I rode one a month or so ago at Demo days here at Hood...140ish lbs size 9.5 boot. Worked great...will probably be the next board i buy...


----------



## redlude97 (Jan 9, 2008)

The 157's are sold out just about everywhere though, and I can get the 159 for $335 vs. $500 for the 157.


----------



## legallyillegal (Oct 6, 2008)

i ride a 172 summit with size 8 boots with no problems


----------



## redlude97 (Jan 9, 2008)

legallyillegal said:


> i ride a 172 summit with size 8 boots with no problems


Do you notice it being a bit more sluggish?


----------



## FLuiD (Jul 6, 2009)

I don't think the width would be to much of a problem personally. Like you said the 157 F1-R would be a good option. I looked real quick online and your right there doesn't seem to be to many around. You can try and find one at a local shop in CO. Call Thrifty Stick, Emage etc. If you find one out here I would be happy to ship it to you if the shop wont etc... You might also want to contact Vince or NS directly and see if they can track one down for you. 

I honestly think the 159 would be fine though! Another option that would be full price is to get a Lotus-R made with the Premier top/bottom. I have a small footed buddy who demo'd a Lotus and got made fun of but really liked the board. He contacted Gags at NS and they said they would do a custom one if he wanted. I dunno how much $$$ that would be though!


----------



## Triple8Sol (Nov 24, 2008)

You're gonna be fine with that waist width. More than fine, in fact. Also keep in mind this is going to be a pow board for you, not something you're going to be riding on icy days or just on blue groomers or something.


----------



## legallyillegal (Oct 6, 2008)

redlude97 said:


> Do you notice it being a bit more sluggish?

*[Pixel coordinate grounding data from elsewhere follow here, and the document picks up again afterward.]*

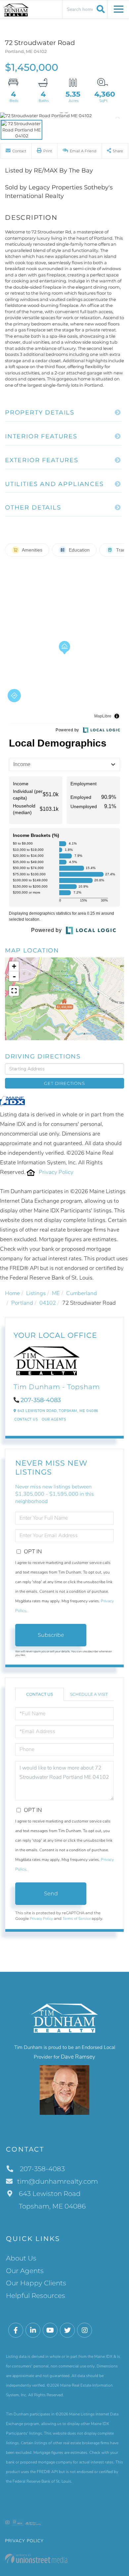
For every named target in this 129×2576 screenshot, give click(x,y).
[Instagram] (84, 2330)
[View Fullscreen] (14, 991)
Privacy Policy (56, 1172)
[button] (100, 9)
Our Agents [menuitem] (25, 2271)
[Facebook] (16, 2330)
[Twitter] (67, 2330)
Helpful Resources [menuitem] (35, 2296)
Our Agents (54, 1419)
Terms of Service (77, 1918)
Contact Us (26, 1419)
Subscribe (51, 1635)
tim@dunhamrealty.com (57, 2181)
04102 (47, 1303)
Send (51, 1893)
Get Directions (64, 1083)
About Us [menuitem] (21, 2258)
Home (12, 1293)
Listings (36, 1293)
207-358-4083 (41, 1400)
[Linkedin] (33, 2330)
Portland (22, 1303)
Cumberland (81, 1293)
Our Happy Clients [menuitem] (36, 2283)
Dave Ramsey (78, 2057)
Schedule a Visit (89, 1694)
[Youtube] (50, 2330)
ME (56, 1293)
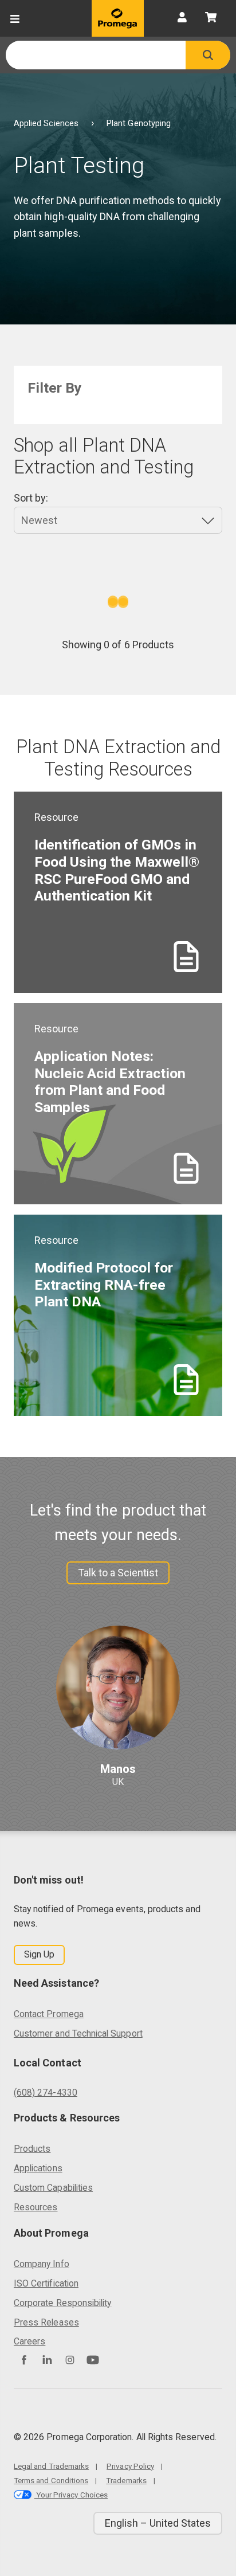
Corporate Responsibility (62, 2302)
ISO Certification (46, 2283)
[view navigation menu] (14, 18)
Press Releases (46, 2322)
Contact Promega (49, 2014)
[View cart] (211, 18)
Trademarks (126, 2480)
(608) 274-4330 (45, 2092)
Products (32, 2148)
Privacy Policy (130, 2466)
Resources (36, 2207)
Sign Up (39, 1954)
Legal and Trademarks (51, 2466)
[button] (208, 55)
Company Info (41, 2263)
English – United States (158, 2523)
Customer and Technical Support (78, 2033)
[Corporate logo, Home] (118, 18)
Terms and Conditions (51, 2480)
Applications (38, 2168)
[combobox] (96, 55)
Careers (29, 2341)
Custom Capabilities (53, 2187)
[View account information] (182, 18)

more to do with the specific sidecut and overall size rather than the width


----------



## redlude97 (Jan 9, 2008)

Just pulled the trigger, evo price matched it plus 5% off, and the total came to $303.64 shipped!


----------



## Triple8Sol (Nov 24, 2008)

redlude97 said:


> Just pulled the trigger, evo price matched it plus 5% off, and the total came to $303.64 shipped!


Cool, so that means I get to ride it before you do, right?


----------



## jeri534 (Feb 19, 2008)

PM on where to get it for that cheap? Ive been looking for one for my big mountain/freeride stick and Ill buy it if its that cheap


----------



## Triple8Sol (Nov 24, 2008)

jeri534 said:


> PM on where to get it for that cheap? Ive been looking for one for my big mountain/freeride stick and Ill buy it if its that cheap


Paragon Sports
http://www.paragonsports.com/webapp...&ip_tid=&categoryId=28759&ip_wcsCompareItems=


----------



## jeri534 (Feb 19, 2008)

dont have anymore F1s


----------



## iNeedPow (Nov 20, 2010)

*Whiteroom touring split board*

I'm trying to decide between the 162 and 165 Rome Whiteroom splitboard for touring, and need help deciding.

162=258mm waist width
165=262 waist width

I have a size 9.5 boot. I have 2 other boards: 154 NS Proto and 157 Arbor Coda. Both with WW of around 253.

The 162 will provide more agility overall, but he 165 will provide more float and stability going uphill and downhill. My concern is that the 165 will be slightly too slugish while riding, edge to edge. Any thoughts? If I plan to ONLY use this in pow, will I be okay with that huge WW? Or should I get the 162...

Thanks for any input doods


----------